Sランク冒険者は危機に対処するために国王直轄領で活躍することが冒険者ギルドによって定められている。国王直轄領は、下位の貴族の領地の中心に位置する。よって、下位貴族の領地への移動が最もしやすいのだ。
また、国王直轄領は物流の中心でもある。当然、情報網も国王直轄領を中心に構築されるのである。
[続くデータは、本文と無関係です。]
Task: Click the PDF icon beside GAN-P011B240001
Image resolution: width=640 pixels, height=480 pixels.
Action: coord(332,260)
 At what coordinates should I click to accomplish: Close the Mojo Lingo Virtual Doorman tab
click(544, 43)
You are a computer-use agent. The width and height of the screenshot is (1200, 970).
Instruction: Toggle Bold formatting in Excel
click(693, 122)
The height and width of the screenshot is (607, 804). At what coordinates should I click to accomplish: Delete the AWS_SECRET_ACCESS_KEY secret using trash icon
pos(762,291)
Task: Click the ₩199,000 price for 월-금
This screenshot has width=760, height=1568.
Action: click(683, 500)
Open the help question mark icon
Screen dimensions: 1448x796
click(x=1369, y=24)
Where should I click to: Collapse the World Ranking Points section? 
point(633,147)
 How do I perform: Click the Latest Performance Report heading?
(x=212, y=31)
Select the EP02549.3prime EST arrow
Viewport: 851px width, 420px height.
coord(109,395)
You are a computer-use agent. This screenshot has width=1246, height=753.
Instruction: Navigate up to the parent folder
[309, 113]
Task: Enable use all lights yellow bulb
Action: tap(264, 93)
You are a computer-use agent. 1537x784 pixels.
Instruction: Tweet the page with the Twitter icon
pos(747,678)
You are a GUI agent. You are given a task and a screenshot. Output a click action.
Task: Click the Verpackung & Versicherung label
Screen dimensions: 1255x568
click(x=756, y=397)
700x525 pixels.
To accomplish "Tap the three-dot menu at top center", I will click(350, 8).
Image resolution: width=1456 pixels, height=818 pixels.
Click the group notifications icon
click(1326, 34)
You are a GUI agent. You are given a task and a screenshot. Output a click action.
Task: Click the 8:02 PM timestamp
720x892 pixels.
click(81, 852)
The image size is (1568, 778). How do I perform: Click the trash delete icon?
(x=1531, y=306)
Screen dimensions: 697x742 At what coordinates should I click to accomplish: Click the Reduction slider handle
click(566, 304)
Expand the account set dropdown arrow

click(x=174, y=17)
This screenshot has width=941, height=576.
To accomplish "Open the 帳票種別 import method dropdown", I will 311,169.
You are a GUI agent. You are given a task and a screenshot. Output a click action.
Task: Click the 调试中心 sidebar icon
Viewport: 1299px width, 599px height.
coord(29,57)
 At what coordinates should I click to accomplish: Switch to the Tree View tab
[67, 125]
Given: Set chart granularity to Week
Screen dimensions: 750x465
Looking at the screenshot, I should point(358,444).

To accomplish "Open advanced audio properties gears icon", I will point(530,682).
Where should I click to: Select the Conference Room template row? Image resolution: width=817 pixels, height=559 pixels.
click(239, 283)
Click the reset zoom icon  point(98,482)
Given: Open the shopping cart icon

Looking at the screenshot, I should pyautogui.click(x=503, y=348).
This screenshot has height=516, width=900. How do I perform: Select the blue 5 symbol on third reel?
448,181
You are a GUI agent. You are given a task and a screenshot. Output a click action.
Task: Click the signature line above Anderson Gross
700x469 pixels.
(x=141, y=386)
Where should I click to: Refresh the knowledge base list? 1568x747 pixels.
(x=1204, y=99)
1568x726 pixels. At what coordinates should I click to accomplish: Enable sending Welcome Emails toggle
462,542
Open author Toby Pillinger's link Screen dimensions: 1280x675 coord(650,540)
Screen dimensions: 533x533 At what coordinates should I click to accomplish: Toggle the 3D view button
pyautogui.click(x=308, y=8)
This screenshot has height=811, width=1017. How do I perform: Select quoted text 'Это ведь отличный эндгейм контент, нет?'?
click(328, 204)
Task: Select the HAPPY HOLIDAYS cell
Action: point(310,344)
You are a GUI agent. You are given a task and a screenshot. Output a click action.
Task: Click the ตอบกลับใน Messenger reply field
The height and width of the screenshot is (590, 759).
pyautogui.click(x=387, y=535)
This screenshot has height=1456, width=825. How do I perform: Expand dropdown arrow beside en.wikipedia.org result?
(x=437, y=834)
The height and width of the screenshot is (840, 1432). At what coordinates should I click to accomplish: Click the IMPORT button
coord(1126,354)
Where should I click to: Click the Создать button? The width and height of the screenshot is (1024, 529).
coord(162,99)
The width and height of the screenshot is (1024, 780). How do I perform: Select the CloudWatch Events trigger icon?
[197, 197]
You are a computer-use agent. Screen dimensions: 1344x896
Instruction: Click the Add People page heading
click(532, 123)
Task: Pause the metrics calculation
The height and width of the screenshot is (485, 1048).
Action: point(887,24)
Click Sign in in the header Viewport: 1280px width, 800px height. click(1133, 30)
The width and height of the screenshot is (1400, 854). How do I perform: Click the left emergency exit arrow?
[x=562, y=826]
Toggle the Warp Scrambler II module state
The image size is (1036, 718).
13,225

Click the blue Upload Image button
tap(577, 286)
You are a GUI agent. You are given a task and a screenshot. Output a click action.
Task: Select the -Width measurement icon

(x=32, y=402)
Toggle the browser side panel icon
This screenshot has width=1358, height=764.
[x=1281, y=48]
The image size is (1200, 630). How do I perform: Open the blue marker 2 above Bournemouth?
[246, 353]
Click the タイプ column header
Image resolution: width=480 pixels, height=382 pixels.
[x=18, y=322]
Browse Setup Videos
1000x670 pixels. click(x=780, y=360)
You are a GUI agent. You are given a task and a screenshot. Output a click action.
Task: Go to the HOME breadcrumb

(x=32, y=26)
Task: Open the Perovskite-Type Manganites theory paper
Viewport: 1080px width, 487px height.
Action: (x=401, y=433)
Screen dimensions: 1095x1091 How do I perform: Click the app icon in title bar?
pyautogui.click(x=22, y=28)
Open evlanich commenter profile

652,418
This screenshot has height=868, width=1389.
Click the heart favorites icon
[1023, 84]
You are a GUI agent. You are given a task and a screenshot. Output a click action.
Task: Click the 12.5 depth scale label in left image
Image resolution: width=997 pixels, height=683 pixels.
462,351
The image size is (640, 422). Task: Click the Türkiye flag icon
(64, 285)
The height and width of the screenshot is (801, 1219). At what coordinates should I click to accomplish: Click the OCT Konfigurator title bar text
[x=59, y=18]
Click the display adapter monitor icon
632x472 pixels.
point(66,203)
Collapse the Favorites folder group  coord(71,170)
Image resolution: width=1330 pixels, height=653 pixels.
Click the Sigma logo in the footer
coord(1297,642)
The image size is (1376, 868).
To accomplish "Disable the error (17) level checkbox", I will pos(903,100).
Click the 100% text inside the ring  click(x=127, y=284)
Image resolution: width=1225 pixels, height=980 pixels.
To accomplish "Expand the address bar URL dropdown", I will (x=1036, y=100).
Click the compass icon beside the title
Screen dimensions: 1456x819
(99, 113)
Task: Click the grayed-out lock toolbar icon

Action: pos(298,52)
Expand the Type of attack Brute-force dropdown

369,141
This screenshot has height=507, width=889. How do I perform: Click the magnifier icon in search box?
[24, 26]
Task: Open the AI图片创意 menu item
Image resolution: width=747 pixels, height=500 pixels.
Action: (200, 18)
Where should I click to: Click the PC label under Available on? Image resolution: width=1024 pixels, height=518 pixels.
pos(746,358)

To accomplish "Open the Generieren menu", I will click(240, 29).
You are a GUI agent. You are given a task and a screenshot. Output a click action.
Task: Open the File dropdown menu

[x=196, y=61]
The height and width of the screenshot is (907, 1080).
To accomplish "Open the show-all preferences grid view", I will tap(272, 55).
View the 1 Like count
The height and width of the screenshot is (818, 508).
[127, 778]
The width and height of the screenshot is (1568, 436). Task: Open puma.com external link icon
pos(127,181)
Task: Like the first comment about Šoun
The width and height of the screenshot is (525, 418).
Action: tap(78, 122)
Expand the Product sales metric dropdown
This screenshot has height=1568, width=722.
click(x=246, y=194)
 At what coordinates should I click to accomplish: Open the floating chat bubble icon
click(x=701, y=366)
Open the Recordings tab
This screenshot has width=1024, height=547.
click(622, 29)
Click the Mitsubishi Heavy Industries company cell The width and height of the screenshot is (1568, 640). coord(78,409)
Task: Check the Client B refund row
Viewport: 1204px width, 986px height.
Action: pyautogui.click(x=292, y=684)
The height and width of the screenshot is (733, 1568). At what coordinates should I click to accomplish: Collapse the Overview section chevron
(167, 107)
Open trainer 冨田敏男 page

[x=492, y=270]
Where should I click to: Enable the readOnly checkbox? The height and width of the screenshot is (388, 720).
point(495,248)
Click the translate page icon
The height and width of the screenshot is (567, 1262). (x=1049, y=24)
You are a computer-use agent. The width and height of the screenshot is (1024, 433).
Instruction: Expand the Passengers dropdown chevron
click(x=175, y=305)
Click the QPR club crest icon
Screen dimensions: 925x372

「やめろ……ソフィア……こいつはもっと広い世界を見るべきなんだよおおおおおおおぉぉぉおんおん!」
と言いながらもオリバーさんは一番泣いていた。最後など、声を上げて泣き崩れていた。
「あぁ……見送るのが俺たちの勤めだ……俺たちが育てたSランク……本当に誇らしい……」
オスカー様も声は上げないものの泣いている。
「泣かないでください、僕は絶対にみなさんに会いに来ます。大体、僕はまだ恩返ししきれていないんですよ」
僕はそのくらい龍の霹靂に恩を感じていた。なにせ、彼らは僕を地獄の底から連れ出してくれた。僕が王都に行くのを恐れなくて済む理由はそこにあった。
「サイス君。何を言っているんです? あなたは私たちの命の恩人です」
だが龍の霹靂にとっては、自分たちこそ僕に恩を感じていた。世界ごと滅びてしまうような危機を、世界ごと自分たちを救ってくれた大恩人こそ僕だった。
「それができたのは、オスカーさんが僕を見つけてくれたからです。その恩は僕の命よりも重いんですよ」
お互いに、自分たちこそ恩があると言って譲らなかった。
「何を言ってるんだ、あれは助けて当然だった」
お互いに、自分の行動は必然だったと言って譲らなかった。
「あはは、ともあれいつかまた会いましょう。いつまででも、僕は龍の落し子です!」
だから僕は笑ってしまった。
だけどそれでよかった。Sランクの旅路が涙で始まるだなんて僕はゴメンだったからだ。